By the way, digital art, and especially database art, are already a sign of
these new, emerging art forms, one closer to the inhuman condition than to the
human one. Digital art show us a different side of metaphysics, where to be
human is not to be enmeshed in story telling, is not to belong to a linear
evolution, but to be intertwined in an imploded notion of time, space and
narratives, where to be human is to be a receptacle of data, is to be an
ephemeral form, produced by the convergence of different languages (machine's
and well as man's) and levels of reality, where to be human is also to be
everything but a unique individual, where to be human is to be both 'read'
and 'written' by machines, where to be human is to be inhuman.

Quoting Brian Holmes <>: wrote:
What is to be done with a process that helped create our
> perception of the metaphysical, but whose operations, whose forms and
> sometimes even content are now within the control of machines? When > most of

> what art produces today ignores humanity's need for the transcendent, > when

> what most of what art produces today responds to machine's perceptions > of
> world?

This is a great text, with interesting references and a clear relation
to present reality. But I think the onus is on you to give some initial
ideas of what is to be done. There is, effectively, nothing in the
Western philosophical tradition that will help respond.

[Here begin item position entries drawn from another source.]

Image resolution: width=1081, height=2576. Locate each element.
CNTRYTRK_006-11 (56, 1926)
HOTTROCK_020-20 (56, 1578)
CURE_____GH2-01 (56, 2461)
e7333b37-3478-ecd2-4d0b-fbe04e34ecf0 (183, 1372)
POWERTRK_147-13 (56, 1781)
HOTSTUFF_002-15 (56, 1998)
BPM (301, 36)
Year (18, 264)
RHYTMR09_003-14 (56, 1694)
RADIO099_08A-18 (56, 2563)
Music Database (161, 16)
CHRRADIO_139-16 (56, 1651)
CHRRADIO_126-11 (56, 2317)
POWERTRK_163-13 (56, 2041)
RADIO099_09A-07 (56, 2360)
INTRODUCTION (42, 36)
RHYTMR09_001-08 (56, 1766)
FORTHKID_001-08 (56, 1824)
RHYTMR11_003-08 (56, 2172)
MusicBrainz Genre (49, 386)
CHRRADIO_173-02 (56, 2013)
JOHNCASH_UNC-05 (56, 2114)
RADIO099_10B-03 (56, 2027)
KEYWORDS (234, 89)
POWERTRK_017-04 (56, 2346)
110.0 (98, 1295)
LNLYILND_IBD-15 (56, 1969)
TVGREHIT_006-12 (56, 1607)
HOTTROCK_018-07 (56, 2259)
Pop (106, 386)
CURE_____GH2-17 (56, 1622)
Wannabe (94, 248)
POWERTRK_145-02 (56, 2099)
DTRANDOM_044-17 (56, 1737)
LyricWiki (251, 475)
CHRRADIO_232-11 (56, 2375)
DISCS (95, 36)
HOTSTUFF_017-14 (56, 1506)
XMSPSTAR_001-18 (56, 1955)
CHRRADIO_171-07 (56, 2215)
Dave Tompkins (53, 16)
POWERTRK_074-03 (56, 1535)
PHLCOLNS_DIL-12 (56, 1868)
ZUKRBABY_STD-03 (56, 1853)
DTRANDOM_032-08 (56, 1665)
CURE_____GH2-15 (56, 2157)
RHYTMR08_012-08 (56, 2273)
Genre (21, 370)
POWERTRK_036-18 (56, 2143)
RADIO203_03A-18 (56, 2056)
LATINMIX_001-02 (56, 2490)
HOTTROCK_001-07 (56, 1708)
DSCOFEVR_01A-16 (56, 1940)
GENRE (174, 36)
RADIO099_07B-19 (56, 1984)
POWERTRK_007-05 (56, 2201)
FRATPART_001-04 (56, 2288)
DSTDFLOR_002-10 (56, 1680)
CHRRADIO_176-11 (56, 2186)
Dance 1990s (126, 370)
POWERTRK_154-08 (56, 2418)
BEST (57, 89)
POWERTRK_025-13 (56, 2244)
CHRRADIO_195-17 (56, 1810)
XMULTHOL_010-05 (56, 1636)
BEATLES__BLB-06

I am currently reading a philosopher from that retrograde country,
France, one who writes in the minor imperial language most of them still
use over there, his name is Bernard Stiegler. He thinks that the entire
European production of technological writing machines in the enlarged
sense - the kind of machines with which we cultivate ourselves, along
the lines sketched out by Foucault in his text "writing of the self" -
should be reoriented so as to basically save the inhabitants of Europe
and perhaps elsewhere from a threatening reduction of human singularity,
and with it, of any possible ethics. He thinks that capitalism, in the
advanced economies, is now primarily cultural, focused around the
different devices whereby memory and creativity of all kinds is
exteriorized into objects and traces. He thinks such machines are
essential, a basic part of the human experience in time, but that care
needs to be taken with their production, so that persons can go on
becoming individuals ("individuating") in a relation of creative tension
with societies which are also constantly individuating. If this care for
the social and psychic self cannot be translated into a change in the
kinds of machines which are produced, he believes that a generalized
disenchantment with democracy will grow more widespread, leading to a
collapse of desire into gregarious, instinctual outbursts of destructive
violence. His latest book, Reenchanter le monde: La valeur esprit contre
le populisme industriel, begins precisely with a chapter entitled "What
is to be done?" However, if I have understood the post you sent, this
whole approach and anything like it is already obsolete. So I am quite
curious what you think is to be done.